In Edmonds: Dip, duck, plunge, smile

12th annual Polar Bear Plunge kicks off 2019
By Brian Soergel | Jan 02, 2019
Photo by: Brian Soergel Kelsey Way, in red, was one of hundreds who took the Polar Bear Plunge challenge in Edmonds. It was the Lynnwood resident's first time. See more photos on Edmonds Beacon's Facebook page.

The Edmonds Beach Water Temperature-Taker Dude – otherwise known as the engaging and hirsute Bill Lindsay – recorded the water temperature at 46 degrees at 1 p.m. New Year’s Day.

That answered the b-r-r-r-r-ning question.

Still, the frigid temps didn’t stop hundreds of hearty, cheerful and obviously deranged locals and visitors from racing into Puget Sound during the 12th annual Polar Bear Plunge at Brackett’s Landing North.

Some just dipped their toes. Others waded in up to their waists and beat hasty retreats. Some ducked up to their heads. A few went for the full plunge, emerging with wide eyes, yelps and toothy grins.

Spectators – who lined the beach, walking path and ferry dock – outnumbered plungers, but seemed to be having as much fun, pointing fingers, snapping pictures and questioning the participants’ sanity, with nodding heads in agreement.

The crowd seemed about as large as last year, no doubt helped by relatively tepid temps for January and sun breaks that the weather gods seemingly always allow just in time for the plunge.
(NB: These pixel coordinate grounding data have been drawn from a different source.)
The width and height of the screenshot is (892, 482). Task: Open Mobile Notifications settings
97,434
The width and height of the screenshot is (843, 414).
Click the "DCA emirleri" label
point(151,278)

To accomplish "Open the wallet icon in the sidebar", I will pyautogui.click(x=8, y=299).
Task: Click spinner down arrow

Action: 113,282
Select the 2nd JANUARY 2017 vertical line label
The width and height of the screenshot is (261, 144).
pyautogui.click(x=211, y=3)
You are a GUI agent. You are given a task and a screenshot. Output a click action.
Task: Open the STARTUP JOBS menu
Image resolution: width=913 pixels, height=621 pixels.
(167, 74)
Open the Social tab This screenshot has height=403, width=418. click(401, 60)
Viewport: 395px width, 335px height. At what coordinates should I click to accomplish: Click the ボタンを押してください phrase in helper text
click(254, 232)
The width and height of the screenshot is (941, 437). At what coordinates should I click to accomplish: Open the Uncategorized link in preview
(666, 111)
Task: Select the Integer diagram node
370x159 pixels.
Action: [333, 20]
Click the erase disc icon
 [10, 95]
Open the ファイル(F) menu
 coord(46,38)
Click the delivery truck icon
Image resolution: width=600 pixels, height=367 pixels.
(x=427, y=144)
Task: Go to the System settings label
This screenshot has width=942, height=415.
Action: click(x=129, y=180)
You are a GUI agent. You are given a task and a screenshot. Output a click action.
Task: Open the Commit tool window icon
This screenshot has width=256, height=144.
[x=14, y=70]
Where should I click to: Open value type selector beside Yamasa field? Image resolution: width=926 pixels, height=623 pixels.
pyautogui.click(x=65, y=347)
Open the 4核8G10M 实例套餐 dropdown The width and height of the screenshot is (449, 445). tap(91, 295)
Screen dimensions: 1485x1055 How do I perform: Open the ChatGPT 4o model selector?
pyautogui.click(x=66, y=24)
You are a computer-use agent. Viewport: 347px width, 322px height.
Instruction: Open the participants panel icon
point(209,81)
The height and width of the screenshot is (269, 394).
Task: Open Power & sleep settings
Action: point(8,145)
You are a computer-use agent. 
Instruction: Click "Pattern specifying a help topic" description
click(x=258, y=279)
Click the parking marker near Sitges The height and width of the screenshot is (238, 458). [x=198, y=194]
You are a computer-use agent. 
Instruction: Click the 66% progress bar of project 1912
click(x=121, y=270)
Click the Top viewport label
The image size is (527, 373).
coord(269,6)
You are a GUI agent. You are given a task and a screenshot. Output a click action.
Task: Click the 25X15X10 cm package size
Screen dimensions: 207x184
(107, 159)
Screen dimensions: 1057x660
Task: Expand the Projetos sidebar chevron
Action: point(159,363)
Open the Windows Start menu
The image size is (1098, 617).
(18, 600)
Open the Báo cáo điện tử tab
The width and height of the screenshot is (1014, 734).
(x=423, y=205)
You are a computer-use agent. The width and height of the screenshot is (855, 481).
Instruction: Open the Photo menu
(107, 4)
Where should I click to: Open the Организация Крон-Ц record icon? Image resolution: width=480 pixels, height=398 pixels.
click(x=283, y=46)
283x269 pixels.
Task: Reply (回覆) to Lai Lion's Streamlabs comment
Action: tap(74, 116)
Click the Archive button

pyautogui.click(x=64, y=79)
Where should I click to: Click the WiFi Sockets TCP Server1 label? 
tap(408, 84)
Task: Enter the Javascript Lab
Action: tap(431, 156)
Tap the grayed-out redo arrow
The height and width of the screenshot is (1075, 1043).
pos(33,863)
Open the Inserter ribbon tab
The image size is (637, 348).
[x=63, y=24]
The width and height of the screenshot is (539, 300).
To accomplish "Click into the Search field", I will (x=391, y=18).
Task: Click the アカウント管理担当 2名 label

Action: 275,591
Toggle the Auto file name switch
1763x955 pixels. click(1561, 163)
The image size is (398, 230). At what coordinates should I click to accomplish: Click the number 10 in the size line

The event has certainly come a long way.

The New Year’s Day plunge – celebrated locally and worldwide in oceans, rivers, lakes and just about any body of water – was created in Edmonds by Daphnes owner Brian Taylor.

He was inspired by a 1930 photo, hanging in the Main Street bar, picturing the Edmonds Uplift Society, a drinking club formed during Prohibition.

For the first 10 years, the Edmonds Uplift Society sponsored the event, which begins at Daphnes and ends at the park.

In 2017, Taylor – who lives in Ireland with his wife and two kids but frequently returns to visit and even plunge, which he did Monday with his family – announced that the Edmonds Uplift Society had closed its membership books and retired its signature white bathrobes.

But the closing of the Uplift Society didn’t mean the fun had to end. On Tuesday, members and others gathered at Daphnes, where they joined in the traditional Rainier beer toast (it’s a Pacific Northwest thing) to the original Edmonds Uplift Society and sang “God Bless America” before marching down to the beach.

Anyone in a robe was welcomed to join the toast and singing.

The Polar Plunge has traditionally acted as a fundraiser for the Edmonds Historical Museum.

And, as it did last year, Daphnes contributed $500 to the museum, as did Jeff Barnett, owner and brewer at Salish Sea Brewing Co. on Dayton Street.